Fig. 3. Example of a similarity measure for the gold distribution within an ore



    To compute the similarity of a query, composed of prospective data, and
a workflow case, the researchers modelled a series of similarity measures for
which the researchers had the choice between comparative tables, taxonomies
and integer or floating point functions. For their initial knowledge model the
researchers mainly relied on comparative tables.
    The study’s approach included the idea to model as much of the complex
knowledge present in the domain of ore refinement into the similarity measures
as possible. This was based on the assumption that the similarity based retrieval
approach provided by the use of CBR would allow to capture and counter most
of the vagueness still associated with the selection of the optimal process in
the hydrometallurgical treatment of refractory ores domain. For example, it was
possible to model into the similarity measures such facts as that the ore does not
need any more treatment if it contains gold grains greater than 15 micro meters
in diameter. Such facts are easy to integrate into the similarity measure and
thus are operational (having an effect) in the knowledge model.

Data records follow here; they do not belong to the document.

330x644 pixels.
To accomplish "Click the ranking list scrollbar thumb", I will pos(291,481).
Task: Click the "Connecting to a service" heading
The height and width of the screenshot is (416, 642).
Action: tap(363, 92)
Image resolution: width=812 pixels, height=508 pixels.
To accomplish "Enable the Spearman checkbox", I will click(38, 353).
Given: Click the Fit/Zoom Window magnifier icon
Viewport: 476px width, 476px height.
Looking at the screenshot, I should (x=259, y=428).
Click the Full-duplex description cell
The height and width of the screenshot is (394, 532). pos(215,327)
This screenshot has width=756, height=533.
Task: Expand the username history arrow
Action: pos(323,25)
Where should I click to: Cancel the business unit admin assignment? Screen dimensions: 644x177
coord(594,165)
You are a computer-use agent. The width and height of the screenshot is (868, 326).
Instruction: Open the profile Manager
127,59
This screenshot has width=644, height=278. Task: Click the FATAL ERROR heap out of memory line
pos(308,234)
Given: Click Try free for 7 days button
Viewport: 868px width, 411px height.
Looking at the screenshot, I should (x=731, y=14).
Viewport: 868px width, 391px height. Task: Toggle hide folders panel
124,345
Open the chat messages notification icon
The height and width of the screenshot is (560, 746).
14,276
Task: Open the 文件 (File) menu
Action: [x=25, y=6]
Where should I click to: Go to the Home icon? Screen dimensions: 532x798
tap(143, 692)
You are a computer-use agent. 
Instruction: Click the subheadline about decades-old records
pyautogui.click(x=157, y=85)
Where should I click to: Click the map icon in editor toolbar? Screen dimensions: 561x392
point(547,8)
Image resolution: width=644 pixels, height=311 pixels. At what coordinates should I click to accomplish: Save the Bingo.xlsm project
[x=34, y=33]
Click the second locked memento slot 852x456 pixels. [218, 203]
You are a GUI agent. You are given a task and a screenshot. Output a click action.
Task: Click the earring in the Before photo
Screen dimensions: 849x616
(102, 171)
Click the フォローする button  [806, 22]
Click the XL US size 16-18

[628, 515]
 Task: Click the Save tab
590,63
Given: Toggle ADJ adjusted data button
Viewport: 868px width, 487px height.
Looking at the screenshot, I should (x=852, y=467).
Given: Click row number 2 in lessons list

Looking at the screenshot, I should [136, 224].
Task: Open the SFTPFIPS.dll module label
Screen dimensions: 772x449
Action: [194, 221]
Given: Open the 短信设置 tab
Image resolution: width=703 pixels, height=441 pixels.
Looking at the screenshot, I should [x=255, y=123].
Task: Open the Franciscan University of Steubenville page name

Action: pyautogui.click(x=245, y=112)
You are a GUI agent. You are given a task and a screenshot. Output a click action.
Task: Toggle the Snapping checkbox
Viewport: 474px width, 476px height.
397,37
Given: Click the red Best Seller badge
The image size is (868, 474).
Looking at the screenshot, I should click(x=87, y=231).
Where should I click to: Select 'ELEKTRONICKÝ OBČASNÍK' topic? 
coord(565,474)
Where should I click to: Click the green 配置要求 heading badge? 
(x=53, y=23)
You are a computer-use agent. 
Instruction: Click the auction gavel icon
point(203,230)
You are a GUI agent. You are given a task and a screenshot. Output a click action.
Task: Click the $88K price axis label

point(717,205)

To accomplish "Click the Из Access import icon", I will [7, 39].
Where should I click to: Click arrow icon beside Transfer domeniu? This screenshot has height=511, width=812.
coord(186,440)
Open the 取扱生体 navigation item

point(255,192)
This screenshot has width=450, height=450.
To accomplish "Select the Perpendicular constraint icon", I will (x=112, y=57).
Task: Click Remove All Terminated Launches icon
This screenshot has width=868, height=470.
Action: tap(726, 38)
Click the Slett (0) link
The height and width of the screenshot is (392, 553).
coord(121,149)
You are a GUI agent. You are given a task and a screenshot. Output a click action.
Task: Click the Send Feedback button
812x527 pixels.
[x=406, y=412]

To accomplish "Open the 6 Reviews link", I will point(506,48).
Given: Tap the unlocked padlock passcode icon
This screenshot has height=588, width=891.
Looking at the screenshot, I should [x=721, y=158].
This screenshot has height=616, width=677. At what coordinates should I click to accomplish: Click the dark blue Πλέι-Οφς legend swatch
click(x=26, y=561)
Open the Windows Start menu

The researchers
deemed this capability of the similarity measures to capture and represent such
‘odd’ behaviours of the knowledge model very important. The study assumes
also that these ‘odd’ facts or bits of knowledge are hard to capture by rules,
and thus has ultimately kept another, rule-based approach of modelling the
hydrometallurgical domain knowledge, IntelliGold, from succeeding on a broad
scale [20].
    For the global similarity measure of the cases the researchers used a weighted
sum of the attributes local similarities. This allowed for the easy and obvious
emphasise of important attributes, such as for example ‘ Clay Present’, as the
presence of clay forbids a selection of hydrometallurgical treatments. As the
study mainly aiming for case retrieval, the need for adaptation knowledge was
minor. Therefore the researchers did not formalised any adaption knowledge.
The retrieval results achieved with the first knowledge model was described as
satisfying in accuracy and applicability by domain experts.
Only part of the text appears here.